The so-called threading mode has nothing whatsoever to do with threading -- it has to do with the level of protection (NOTHING, BELT, or BELT and SUSPENDERS) that the library provides to protect itself from improper use.

(7) By Keith Medcalf (kmedcalf) on 2020-11-10 06:53:23 in reply to 5 [link] [source]

How do I setup sqlite to call the SQLite standard busy handler in these conditions?

I found that if I do not register my own sqlite_busy_handler callback then all WRITE operations will fail immediately with the server busy error...

See PRAGMA busy_timeout https://sqlite.org/pragma.html#pragma_busy_timeout
or
sqlite3_busy_timeout() https://sqlite.org/c3ref/busy_timeout.html

(8) By PazO (JohnSmith) on 2020-11-10 08:24:11 in reply to 7 [link] [source]

Thank you for this info.
I did try to use it in the past but I misunderstand its usage: I thought it will sleep for ms milliseconds. Now I understand that it will actually do busy-wait and occasionally sleep for short periods until ms is reached.
I will re-try it now with ms set to large value (few minutes?) as I want it always to succeed, unless something really went wrong.

(9) By Keith Medcalf (kmedcalf) on 2020-11-10 10:09:19 in reply to 6 [link] [source]

For the greater certainty, "global data" and "data associated with a connection" DOES NOT INCLUDE data contained in any file on disk or stored "at the other end" of a connection.

It means "data stored in memory". An example of "global data" is such things as linked lists of pointers to all the "connections" open and myriads of other global housekeeping data stored in program memory. An example of "connection data" may include such things as the data maintained by the connection structure itself (where am I? who am I? what files am I connected to? what is the current locking state of those files?) as well as the lists of and subordinate objects to the connection itself such as the internal reprentation of the schema for the database files belonging to the connection, the statements belonging to the connection, and so on and so forth.

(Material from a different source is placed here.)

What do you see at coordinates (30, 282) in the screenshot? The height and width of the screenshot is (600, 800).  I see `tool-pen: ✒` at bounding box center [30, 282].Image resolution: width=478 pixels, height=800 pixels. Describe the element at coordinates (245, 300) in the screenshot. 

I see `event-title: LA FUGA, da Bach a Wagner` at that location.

The threading mode is concerned with control of multiple access and modification of that data.

The journal mode / transaction mode / multiple access concurrency control / file locking is concerned with accessing data stored in files that are at the other end of the connection.

They are two completely separate and unrelated things.

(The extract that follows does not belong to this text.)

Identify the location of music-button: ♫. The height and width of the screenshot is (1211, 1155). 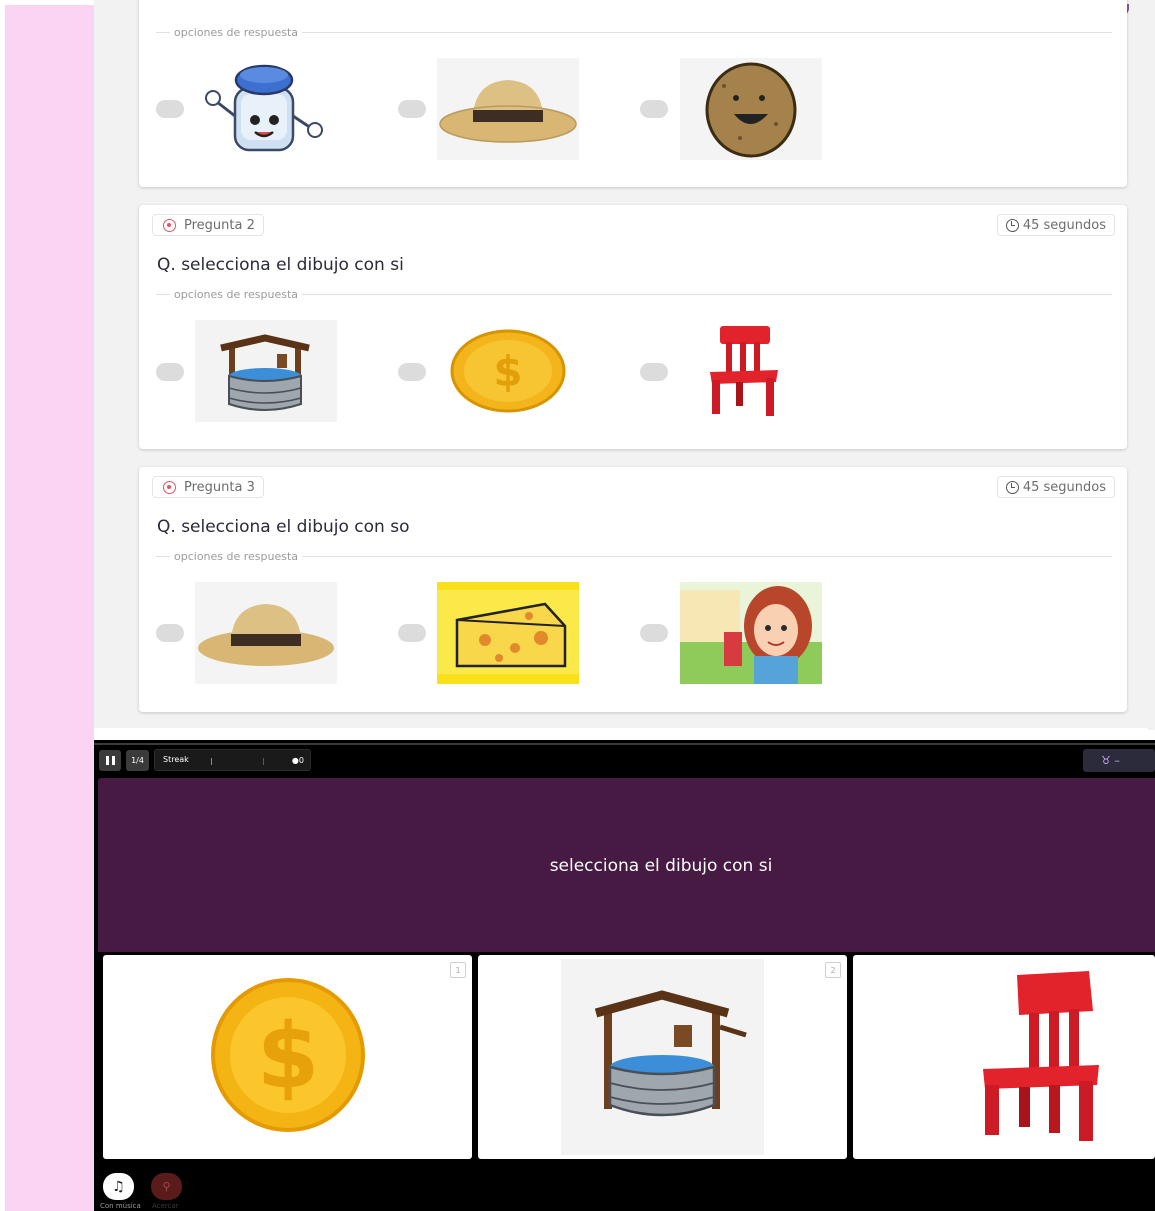
(118, 1186).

(10.2) By Keith Medcalf (kmedcalf) on 2020-11-10 10:29:16 edited from 10.1 in reply to 6 [link] [source]

The default threading mode is BELT and SUSPENDERS (SERIALIZED threading mode). That means that the library will take necessary precautions to ensure that your pants do not fall down under any circumstance.

You may take off the SQLite3 provided suspenders (by setting MULTITHREADED threading mode) in which case the library will not prevent your pants from falling down if you concurrently modify connection related data, you must do that yourself with your own suspenders. One common example of how you might provide your own suspenders is by assigning one connection (and it subordinate objects) for use by only one thread.

Similarly you can take off the BELT as well (by setting SINGLETHREAD threading mode), in which case any type of concurrent access might cause your pants to fall down.

Just because SQLite3 is providing a BELT and SUSPENDERS does not in any way restrict you from wearing your own suspenders as well. You will just pay a very tiny price in CPU usage for the extra set of suspenders. However, in doing so, even if your suspenders get frayed and worn or are worn improperly, your pants will still be prevented from falling down by the builtin high quality and carefully fitted suspenders provided by the SQLite3 library.